The Transportation Security Administration said in a statement that local law enforcement was alerted around 4:45 a.m. and took possession of the 9 mm Smith & Wesson M&P Shield that was loaded with seven rounds of ammunition.

The 51-year-old pilot, whose name was not released, was arrested on suspicion of unlawful use of a weapon. Officials at St. Louis Lambert International Airport said charges were pending through St. Louis County.

A spokesman in the prosecutor’s office said no criminal charges had been filed by early Wednesday afternoon. Individuals who bring firearms to an airport checkpoint can face civil penalties of up to $12,000, the TSA said.

Southwest Airlines spokeswoman Melissa Ford said the pilot was scheduled to work Flight 1106 to Las Vegas as the first officer or co-pilot. The flight was delayed 45 minutes.

Southwest said it was working with authorities to gather more information. The man’s union, the Southwest Airlines Pilots Association, declined to comment.

After terrorists with knives commandeered four airliners in the 9/11 attacks, Congress let pilots carry loaded guns in the cockpit if they went through training overseen by TSA. Airport officials said the Southwest pilot did not have any type of authorization to carry a gun on Wednesday’s flight and didn’t have a conceal and carry permit.

TSA spokesman Mark Howell told The St. Louis Post-Dispatch that it was unclear why the pilot had the gun.

Whether the person caught with a gun at a checkpoint is an airport employee or a passenger, “99.99 percent of the time they say, ‘Oops, I forgot it was in my bag,'” Howell said.

Passengers with guns in carry-on bags are frequently stopped at airport security checkpoints.
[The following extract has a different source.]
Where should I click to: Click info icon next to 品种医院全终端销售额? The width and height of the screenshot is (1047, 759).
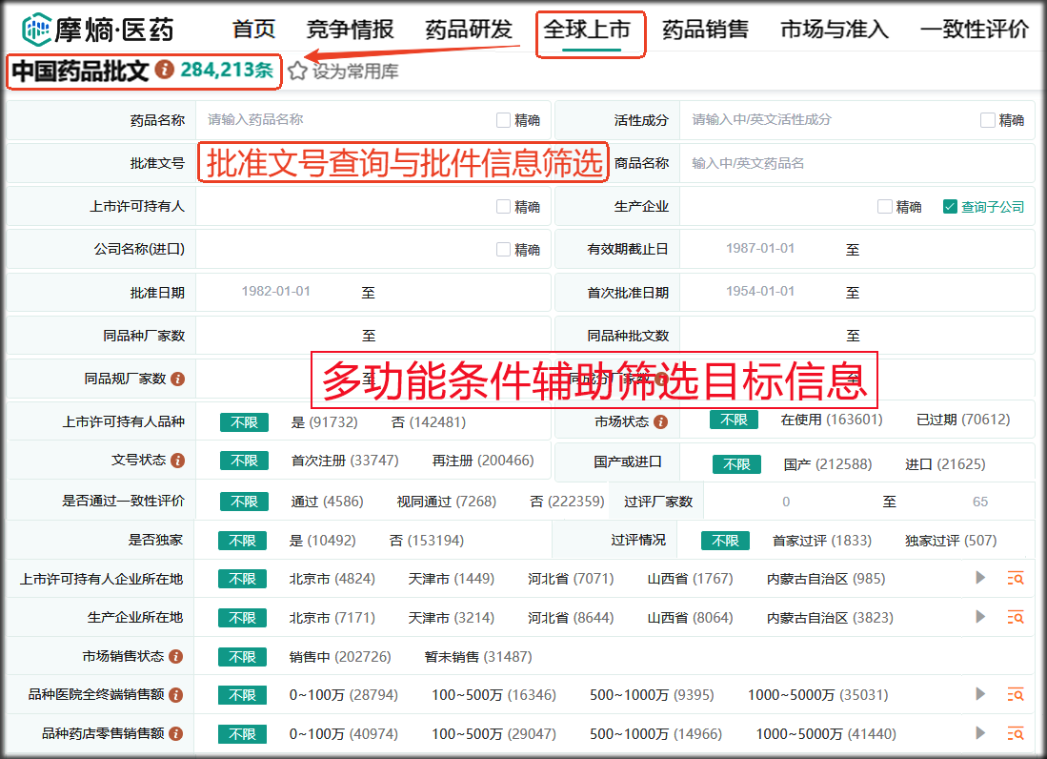pyautogui.click(x=175, y=695)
Last year, the TSA confiscated a record 3,391 firearms, 83 percent of which were loaded. The TSA said the firearm the pilot had is the 46th that its officers have discovered this year in St. Louis. A total of 31 were found there last year.

There have been no known incidents in which armed pilots defended the cockpit against terrorists, although supporters say the existence of the armed-pilots program is a deterrent. In 2008, a US Airways pilot accidentally fired a bullet through the cockpit wall while he was stowing his gun before landing in Charlotte, North Carolina.